Wider challenges across the service Nick Hulme told delegates that, on a wider front, there were ‘some real challenges’, as well as ‘massive opportunities,’ in the health service. He said: “For example, in one of the hospitals in the East of


England, 30% of women with breast cancer don’t go through completely unnecessary chemotherapy, because we now know that due to the genotyping of their particular cancer, chemotherapy will cause huge disruption to their lives, and massive risk to them in terms of being immunocompromised, with absolutely no impact on their tumour. When we consider that survival rates for cancer are better than we’ve ever seen, and some of the stem cell work that’s happening, the future of healthcare is incredibly exciting.” He had recently been talking to a medical student who was thinking about doing radiology, and had said to him: ‘Really? Are we really going to have people sitting in dark rooms in 10 years’ time looking at screens, or is it going to be AI?’ Nick Hulme said: “We now know that mammography software can identify tumours better than two specialist, consultant, breast radiologists. That software works 24/7, doesn’t talk to you about the BMA rate card, and never writes to me about car parking. So that’s undoubtedly the future.”


Waiting times and personal and professional challenges Acknowledging the current ‘waiting times worse than we’ve ever seen, an exhausted workforce, and all sorts of challenges with people’s personal and our professional lives, plus pressures on the people healthcare personnel serve often much greater than we could ever imagine’, the speaker asked ‘how we then build that bridge from our current state – building on and talking about hope to our staff, patients, and leaders, to that future state’? He said: “How do we take our ward workforce with us?” EFM professionals


were, in Nick Hulme’s view, ‘some of the most under-rated staff in the NHS, ignored by politicians, and often by leaders’. He said: “With this in mind, how do you make somebody feel valued, and that they’re making a difference to the lives of the people that we serve?”

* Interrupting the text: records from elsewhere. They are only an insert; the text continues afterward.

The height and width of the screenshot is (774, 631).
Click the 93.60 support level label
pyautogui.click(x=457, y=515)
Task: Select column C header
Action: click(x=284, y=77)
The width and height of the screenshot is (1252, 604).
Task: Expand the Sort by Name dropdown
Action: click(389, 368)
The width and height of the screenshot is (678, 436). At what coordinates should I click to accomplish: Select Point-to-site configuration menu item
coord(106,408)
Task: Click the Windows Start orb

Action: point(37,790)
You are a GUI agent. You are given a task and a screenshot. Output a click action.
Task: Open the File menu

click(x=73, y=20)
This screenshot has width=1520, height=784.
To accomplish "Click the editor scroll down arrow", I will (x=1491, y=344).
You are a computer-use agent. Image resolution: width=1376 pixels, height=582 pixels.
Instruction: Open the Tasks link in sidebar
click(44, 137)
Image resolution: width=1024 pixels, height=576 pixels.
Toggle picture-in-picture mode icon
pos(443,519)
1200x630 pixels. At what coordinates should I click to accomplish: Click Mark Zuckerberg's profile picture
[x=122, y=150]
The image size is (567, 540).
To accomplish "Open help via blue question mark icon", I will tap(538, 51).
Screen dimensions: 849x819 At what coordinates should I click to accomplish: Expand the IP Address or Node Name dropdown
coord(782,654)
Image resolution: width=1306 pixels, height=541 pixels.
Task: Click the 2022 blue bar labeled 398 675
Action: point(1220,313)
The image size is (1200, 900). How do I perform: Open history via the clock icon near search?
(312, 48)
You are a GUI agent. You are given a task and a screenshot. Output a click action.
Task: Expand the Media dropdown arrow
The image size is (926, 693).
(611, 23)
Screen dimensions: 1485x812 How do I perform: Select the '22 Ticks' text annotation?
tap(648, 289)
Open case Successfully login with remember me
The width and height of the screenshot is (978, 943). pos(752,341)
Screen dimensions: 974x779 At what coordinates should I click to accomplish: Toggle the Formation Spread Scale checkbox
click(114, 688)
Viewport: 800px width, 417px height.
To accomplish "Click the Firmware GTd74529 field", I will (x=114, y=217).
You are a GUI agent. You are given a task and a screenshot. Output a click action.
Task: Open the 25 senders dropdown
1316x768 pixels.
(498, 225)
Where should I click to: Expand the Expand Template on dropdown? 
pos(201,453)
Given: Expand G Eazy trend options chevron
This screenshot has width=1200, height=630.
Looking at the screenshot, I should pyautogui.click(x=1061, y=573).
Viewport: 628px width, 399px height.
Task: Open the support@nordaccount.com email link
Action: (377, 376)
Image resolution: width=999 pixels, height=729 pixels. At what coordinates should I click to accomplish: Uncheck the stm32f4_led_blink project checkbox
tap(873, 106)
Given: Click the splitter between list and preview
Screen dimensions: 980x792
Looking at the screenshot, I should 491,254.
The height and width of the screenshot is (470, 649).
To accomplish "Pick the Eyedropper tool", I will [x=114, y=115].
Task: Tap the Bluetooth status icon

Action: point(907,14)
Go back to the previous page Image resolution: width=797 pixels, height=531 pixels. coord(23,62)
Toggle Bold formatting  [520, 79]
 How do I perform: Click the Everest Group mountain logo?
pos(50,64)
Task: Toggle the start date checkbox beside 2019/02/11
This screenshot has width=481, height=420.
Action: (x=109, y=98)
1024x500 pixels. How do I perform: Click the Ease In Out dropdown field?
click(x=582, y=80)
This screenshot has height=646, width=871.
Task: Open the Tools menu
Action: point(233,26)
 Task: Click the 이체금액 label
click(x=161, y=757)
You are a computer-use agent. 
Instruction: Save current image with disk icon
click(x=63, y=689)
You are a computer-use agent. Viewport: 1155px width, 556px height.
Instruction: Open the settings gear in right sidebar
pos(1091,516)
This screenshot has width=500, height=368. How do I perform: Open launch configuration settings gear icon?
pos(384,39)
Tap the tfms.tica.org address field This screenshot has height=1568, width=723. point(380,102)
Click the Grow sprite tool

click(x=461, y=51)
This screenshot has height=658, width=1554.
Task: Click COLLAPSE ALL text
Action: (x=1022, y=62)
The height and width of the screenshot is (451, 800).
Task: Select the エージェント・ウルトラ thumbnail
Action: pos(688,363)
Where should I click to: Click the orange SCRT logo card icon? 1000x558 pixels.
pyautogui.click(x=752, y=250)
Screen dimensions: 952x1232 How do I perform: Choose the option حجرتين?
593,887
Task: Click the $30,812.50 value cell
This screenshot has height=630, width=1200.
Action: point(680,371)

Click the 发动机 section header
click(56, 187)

A ‘life-saving’ role He added: “At 2.00 am one day in the middle of COVID I was in Colchester Hospital, and there were some engineers installing pipes who had never worked in healthcare before. I just said to them: ‘You know you’re saving lives.’ They questioned this, and I reiterated: ‘What you’re doing this minute, today, is saving a life’, and they got quite emotional. You cannot remind your staff often enough that every single thing they do, every single day, is saving a life. It’s a crying shame that it took COVID for us to realise that – and I hope that now we never forget it.” He concluded: “So, I just want to add


my thanks for all the work you and your colleagues do every day. My grandmother trained as a nurse in this part of the world, later becoming a Director of Social Services in Leicester. She was still advising me when she was 99 about how I should be doing my job – and never got it wrong. When I got my first management role – the fantastically titled ‘Manager of Sexual Health and Counselling’ at King’s College Hospital, I phoned her – she was in her 80s – and asked: ‘Grandma, What are the two bits of advice you’d give me?’ She said: ‘Firstly, Nick, always treat your staff the way you’d like them to treat the patients.’ Her second piece of advice was: ‘Never manage car parks.’ For all those of you in the audience that do, thank you.” This closed an interesting session.